Fears the US military may be "deployed on the streets of American states" refusing to call on the National Guard or militarise the "tinder-box" situation could reignite by President Trump's message, he said.

"[Trump] has seen a moment to militarise the streets to create an us-and-them dichotomy. He sees the Democrats paralysed like rabbits in the headlights on the highway, unable to decide which way to go [for] the first time since the US Civil War, a hundred fifty years or so ago", he explained.

But armed militias threatened to further increase tensions across the country, with possible clashes with protestors and bystanders, he said.

"A massacre could very easily happen in the States in this fibrous atmosphere," he said, noting Trump's response to the storming of the Michigan State Capitol Building, which forced governor Tim Walz to flee in late April.

"You saw a taste in Michigan State in the Capitol Building when heavily armed men with automatic weapons protesting about their need for a haircut, against the lockdown, actually stormed the building without a single tear gas canister being fired. Without a single rubber bullet being deployed against them," he said.

Leader of the Free World Claims "Utterly Devastated" by Minneapolis Events, Protests

Mr Galloway ended his speech with comments on US soft power globally, which he said had been "utterly devastated" by events in Minneapolis.
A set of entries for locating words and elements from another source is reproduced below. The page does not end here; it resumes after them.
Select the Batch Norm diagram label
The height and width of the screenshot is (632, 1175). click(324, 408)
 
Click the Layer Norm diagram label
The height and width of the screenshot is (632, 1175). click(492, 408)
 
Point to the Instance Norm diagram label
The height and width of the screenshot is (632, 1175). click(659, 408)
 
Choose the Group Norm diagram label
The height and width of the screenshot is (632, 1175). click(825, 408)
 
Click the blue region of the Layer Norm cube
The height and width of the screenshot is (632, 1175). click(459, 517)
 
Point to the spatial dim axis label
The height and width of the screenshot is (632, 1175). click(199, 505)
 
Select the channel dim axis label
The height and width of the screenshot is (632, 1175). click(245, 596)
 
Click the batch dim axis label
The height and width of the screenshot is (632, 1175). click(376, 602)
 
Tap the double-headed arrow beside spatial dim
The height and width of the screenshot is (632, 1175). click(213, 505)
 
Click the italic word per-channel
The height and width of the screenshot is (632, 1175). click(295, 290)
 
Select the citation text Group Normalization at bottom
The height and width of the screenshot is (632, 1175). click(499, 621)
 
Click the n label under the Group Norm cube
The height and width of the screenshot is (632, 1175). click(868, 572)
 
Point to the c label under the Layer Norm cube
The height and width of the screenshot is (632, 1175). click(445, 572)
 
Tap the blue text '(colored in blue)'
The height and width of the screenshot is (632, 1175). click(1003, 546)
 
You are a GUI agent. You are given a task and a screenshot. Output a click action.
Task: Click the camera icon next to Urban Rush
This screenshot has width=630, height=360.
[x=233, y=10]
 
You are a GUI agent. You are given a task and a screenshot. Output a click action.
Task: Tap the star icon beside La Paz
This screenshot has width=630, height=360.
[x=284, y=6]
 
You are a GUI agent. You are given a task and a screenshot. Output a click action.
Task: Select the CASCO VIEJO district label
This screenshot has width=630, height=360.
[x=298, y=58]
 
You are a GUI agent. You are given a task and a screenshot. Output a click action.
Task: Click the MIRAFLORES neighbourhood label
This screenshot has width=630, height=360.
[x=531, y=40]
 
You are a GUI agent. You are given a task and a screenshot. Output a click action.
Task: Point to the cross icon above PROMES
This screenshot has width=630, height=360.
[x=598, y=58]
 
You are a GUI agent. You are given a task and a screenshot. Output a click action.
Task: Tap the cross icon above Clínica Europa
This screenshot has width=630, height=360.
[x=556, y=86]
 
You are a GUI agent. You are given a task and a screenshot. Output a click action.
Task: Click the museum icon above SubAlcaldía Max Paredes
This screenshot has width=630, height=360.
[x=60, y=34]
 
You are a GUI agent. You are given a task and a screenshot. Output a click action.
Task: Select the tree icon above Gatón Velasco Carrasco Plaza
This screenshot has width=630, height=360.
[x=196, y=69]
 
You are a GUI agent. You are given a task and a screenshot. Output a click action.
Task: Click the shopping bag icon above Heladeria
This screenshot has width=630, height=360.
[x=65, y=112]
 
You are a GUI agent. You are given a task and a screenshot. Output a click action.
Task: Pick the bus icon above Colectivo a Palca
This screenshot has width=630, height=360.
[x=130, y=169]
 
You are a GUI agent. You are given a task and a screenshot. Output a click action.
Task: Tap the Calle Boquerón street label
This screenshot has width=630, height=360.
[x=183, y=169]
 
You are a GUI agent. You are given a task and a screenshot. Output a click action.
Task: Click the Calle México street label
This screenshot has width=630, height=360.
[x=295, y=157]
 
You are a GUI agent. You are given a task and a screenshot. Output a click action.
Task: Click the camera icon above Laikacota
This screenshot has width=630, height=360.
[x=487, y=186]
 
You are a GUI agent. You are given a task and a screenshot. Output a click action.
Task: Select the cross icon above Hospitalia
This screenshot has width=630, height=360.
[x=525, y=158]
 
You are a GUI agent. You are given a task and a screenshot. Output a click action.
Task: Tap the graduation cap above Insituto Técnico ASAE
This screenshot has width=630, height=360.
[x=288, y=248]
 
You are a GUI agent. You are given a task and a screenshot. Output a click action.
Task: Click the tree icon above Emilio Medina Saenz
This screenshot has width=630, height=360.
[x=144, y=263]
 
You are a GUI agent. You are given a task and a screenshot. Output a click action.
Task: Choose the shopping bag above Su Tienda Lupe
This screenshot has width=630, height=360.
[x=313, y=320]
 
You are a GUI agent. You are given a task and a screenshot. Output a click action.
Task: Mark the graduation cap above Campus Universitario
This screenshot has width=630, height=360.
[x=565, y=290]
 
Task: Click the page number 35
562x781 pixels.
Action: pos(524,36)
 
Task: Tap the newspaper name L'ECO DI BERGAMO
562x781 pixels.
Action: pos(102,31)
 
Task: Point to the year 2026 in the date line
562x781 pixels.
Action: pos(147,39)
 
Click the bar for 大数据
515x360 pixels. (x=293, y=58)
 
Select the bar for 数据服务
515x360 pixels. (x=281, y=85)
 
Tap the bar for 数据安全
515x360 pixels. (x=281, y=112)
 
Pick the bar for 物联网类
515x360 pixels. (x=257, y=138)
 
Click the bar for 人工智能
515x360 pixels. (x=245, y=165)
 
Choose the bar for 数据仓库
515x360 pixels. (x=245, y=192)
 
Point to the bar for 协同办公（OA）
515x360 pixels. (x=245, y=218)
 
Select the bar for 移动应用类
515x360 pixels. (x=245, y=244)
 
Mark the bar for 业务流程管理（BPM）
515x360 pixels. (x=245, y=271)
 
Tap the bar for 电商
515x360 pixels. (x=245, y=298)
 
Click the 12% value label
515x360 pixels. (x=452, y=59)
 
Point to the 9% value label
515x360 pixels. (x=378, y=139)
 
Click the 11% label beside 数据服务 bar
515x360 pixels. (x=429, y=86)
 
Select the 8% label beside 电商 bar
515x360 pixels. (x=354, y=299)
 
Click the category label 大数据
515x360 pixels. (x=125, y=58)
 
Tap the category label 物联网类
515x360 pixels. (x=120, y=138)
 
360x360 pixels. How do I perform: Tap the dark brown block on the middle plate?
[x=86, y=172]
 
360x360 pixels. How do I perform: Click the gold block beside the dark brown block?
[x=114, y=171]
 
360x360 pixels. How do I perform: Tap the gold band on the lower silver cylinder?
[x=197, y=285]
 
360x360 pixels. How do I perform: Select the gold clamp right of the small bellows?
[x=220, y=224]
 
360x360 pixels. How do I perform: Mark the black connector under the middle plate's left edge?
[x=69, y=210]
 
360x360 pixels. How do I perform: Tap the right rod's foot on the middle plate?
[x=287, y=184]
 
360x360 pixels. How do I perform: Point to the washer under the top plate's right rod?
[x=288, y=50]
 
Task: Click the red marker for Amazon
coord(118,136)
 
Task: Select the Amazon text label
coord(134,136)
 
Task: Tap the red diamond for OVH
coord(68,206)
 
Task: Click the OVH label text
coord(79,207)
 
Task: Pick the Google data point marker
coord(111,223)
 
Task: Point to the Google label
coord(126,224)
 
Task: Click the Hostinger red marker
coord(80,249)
"It is a very dangerous moment in the United States of America. The idea that the United States is the leader of the Free World is an idea that now lies a smoking ruin," he said.

He concluded: "Finally, the idea dies that the United States, of all people, has the right to police the rest of the world when it cannot police its own streets without gunning down innocent, unarmed, peaceful people and where black bodies continue to twist like strange fruit, not just from Southern trees, but on the streets of Minneapolis, too."

The speech follows waves of protests against police violence in the US following the death of Mr George Floyd, who was murdered in late May while in police custody in Minnesota. A white police officer was filmed suffocating Floyd with his knee for roughly eight minutes as the victim remained handcuffed and complained he was unable to breathe.